**AVAILABLE RECORDS**
-- START --

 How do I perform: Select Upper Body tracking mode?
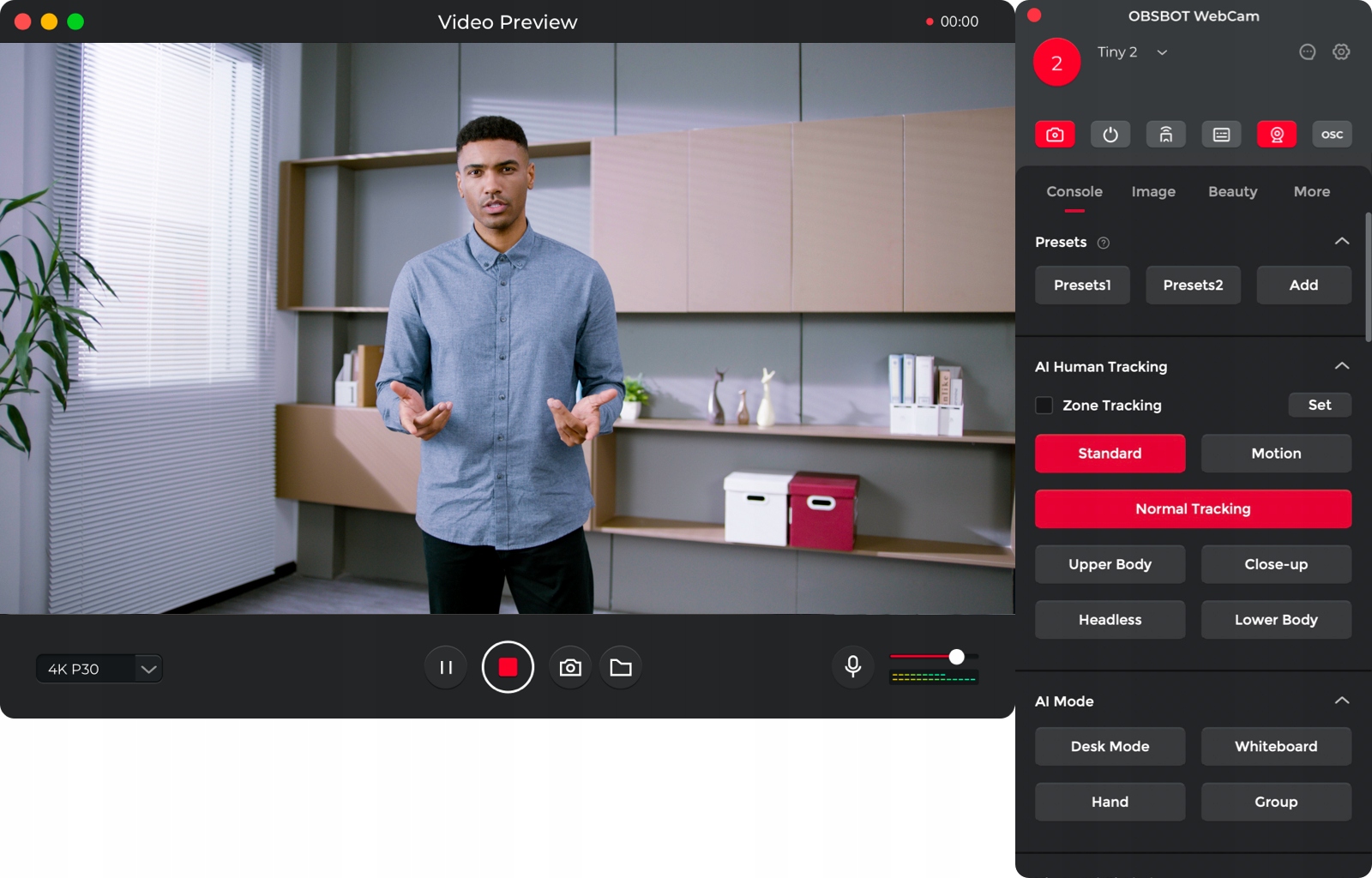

-- END --
-- START --

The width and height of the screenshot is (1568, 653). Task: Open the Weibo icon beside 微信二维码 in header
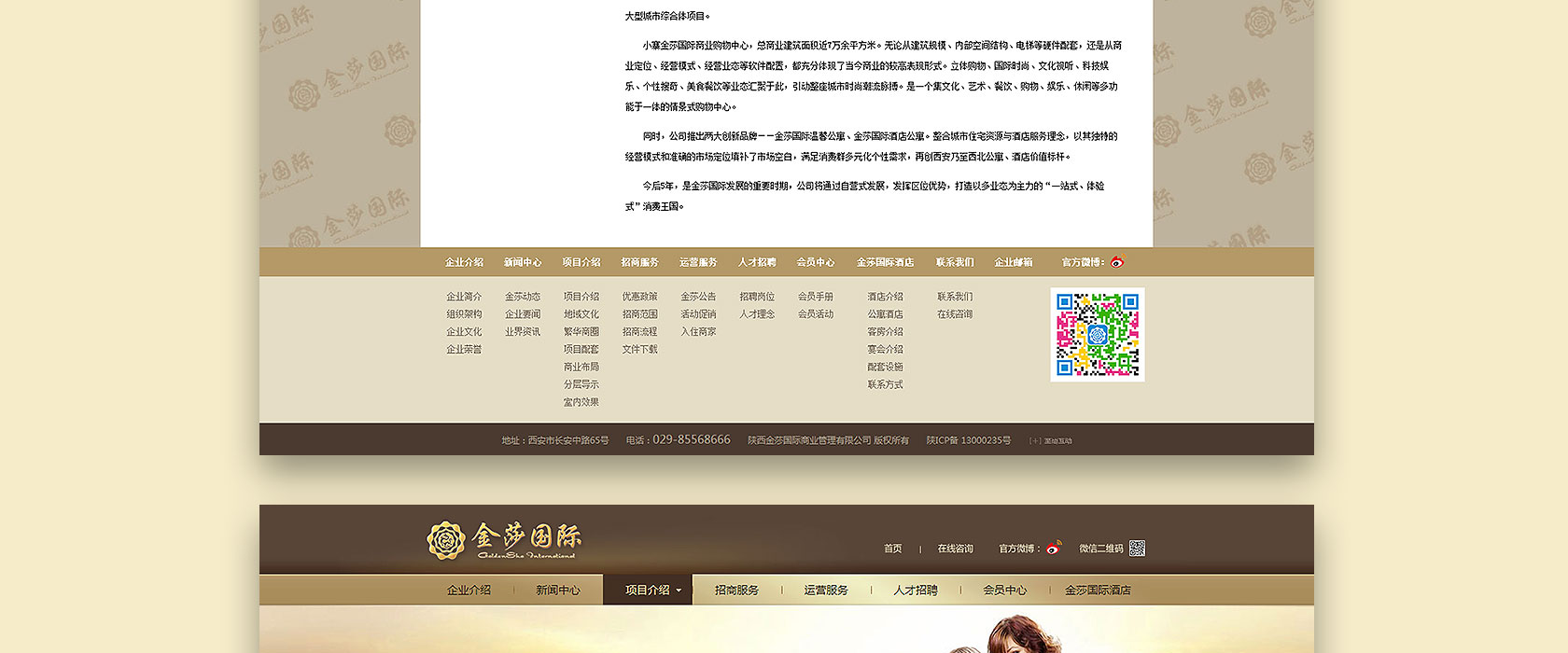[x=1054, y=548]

-- END --
-- START --

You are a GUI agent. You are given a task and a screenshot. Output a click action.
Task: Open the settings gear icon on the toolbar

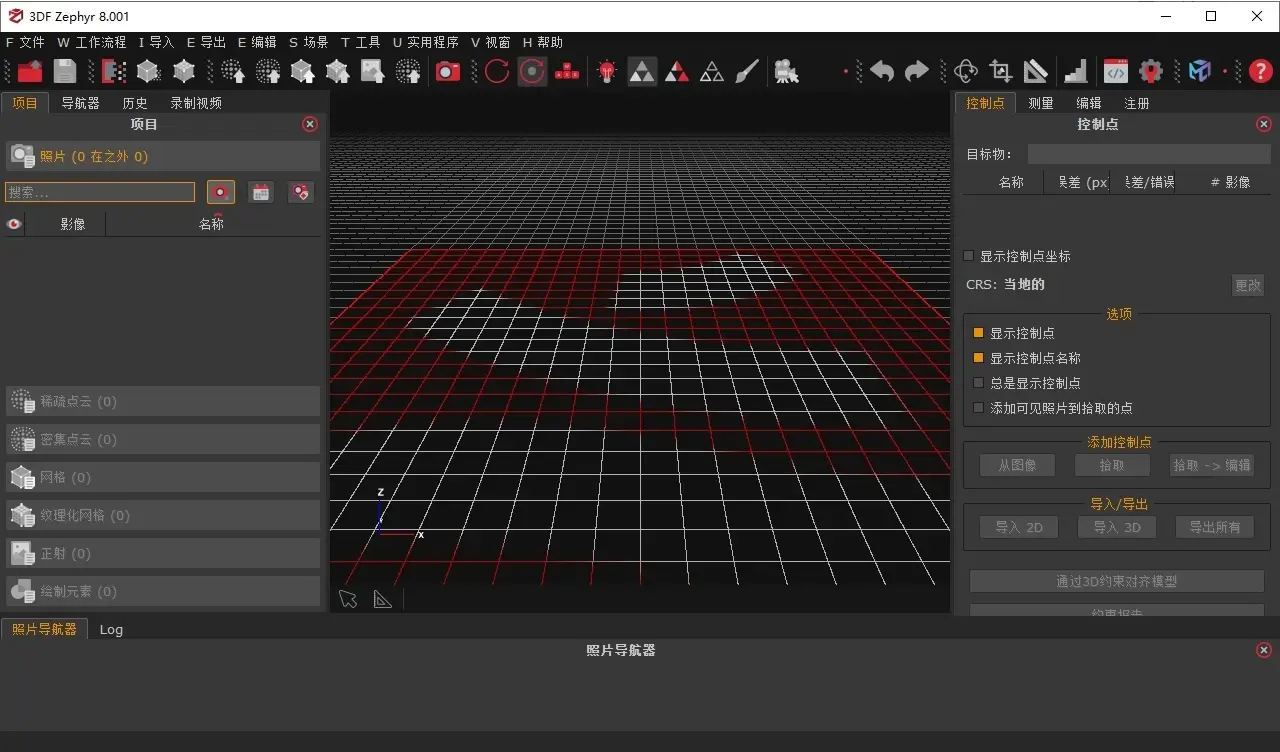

-- END --

**WHAT YOU NEED TO DO**
Can you quote the part of the data above that opens with the line containing "You are a GUI" and closes with the line containing "Task: Open the settings", with both of those lines included?

**FINAL ANSWER**
You are a GUI agent. You are given a task and a screenshot. Output a click action.
Task: Open the settings gear icon on the toolbar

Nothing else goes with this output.